→ EXERCISE
Write only the number of lines in the records beneath that hold "will".

→ EXCERPTED RECORDS
━━━━━━━━━━━━━━━━
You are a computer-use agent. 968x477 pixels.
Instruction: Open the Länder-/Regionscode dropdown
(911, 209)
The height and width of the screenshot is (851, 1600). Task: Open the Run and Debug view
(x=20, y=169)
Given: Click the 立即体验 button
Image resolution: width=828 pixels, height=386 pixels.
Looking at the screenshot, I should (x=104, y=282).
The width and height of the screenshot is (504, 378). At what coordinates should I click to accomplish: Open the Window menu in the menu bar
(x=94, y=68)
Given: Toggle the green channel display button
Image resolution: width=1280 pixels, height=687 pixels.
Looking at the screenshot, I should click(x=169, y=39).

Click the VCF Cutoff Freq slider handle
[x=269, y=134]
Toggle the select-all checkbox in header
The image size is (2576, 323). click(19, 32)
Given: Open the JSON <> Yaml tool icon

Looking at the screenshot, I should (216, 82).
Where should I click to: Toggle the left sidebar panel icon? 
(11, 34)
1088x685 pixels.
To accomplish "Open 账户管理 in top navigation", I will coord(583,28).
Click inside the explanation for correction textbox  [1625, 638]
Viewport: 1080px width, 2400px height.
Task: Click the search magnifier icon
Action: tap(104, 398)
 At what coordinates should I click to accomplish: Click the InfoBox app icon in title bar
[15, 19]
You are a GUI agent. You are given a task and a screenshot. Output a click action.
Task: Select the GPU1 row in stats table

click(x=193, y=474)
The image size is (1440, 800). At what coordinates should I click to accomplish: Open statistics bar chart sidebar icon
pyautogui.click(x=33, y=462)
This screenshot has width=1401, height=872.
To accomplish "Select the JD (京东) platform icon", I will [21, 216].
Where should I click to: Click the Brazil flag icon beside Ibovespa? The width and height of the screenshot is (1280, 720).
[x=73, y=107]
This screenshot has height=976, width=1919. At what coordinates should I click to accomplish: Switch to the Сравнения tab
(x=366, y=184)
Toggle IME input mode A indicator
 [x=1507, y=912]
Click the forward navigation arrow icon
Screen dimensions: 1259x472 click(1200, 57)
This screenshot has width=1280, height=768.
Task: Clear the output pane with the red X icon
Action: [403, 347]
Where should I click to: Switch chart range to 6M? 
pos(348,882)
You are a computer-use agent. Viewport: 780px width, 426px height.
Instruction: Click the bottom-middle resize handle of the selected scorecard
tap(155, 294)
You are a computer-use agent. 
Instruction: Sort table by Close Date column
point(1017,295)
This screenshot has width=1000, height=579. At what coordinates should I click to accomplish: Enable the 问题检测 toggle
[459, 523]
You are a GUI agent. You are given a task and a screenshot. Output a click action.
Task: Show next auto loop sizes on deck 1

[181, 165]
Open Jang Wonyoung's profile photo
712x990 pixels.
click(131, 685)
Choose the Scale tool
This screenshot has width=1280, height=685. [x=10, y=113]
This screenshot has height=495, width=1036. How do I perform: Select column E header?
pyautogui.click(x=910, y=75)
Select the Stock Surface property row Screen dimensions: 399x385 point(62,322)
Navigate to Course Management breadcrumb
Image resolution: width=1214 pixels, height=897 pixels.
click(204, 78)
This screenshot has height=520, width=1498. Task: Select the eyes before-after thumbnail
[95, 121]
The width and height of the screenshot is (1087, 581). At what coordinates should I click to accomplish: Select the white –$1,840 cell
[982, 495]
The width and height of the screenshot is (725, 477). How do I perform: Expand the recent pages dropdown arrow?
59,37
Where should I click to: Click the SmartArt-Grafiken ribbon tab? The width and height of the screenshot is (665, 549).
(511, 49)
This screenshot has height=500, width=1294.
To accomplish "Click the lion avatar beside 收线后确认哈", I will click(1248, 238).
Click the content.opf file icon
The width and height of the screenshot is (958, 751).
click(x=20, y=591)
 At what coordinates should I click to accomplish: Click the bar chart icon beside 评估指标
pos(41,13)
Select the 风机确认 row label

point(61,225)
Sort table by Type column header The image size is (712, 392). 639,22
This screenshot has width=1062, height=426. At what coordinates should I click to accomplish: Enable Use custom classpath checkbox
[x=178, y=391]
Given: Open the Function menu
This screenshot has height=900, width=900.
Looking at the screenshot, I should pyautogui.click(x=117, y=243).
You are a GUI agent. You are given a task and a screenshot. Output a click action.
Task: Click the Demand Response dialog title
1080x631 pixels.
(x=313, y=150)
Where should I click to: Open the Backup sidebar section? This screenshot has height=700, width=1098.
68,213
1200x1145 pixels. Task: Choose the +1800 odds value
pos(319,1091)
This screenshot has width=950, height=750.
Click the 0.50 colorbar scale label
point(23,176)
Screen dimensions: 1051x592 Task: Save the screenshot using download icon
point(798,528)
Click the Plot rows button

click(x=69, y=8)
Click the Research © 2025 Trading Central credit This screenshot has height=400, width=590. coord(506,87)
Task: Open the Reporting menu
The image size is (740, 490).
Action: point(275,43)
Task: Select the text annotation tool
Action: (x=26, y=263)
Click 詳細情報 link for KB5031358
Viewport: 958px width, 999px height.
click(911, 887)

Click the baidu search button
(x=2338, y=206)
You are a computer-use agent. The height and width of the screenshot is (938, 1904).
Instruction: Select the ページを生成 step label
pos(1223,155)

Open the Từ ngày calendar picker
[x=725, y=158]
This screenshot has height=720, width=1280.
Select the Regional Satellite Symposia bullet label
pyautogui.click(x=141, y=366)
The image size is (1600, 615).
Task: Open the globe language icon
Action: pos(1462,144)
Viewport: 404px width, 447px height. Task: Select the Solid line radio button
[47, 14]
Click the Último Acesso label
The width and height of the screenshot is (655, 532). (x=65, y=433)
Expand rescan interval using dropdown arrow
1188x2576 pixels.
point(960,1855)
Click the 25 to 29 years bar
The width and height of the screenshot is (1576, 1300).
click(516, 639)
━━━━━━━━━━━━━━━━
→ ANSWER SPACE
3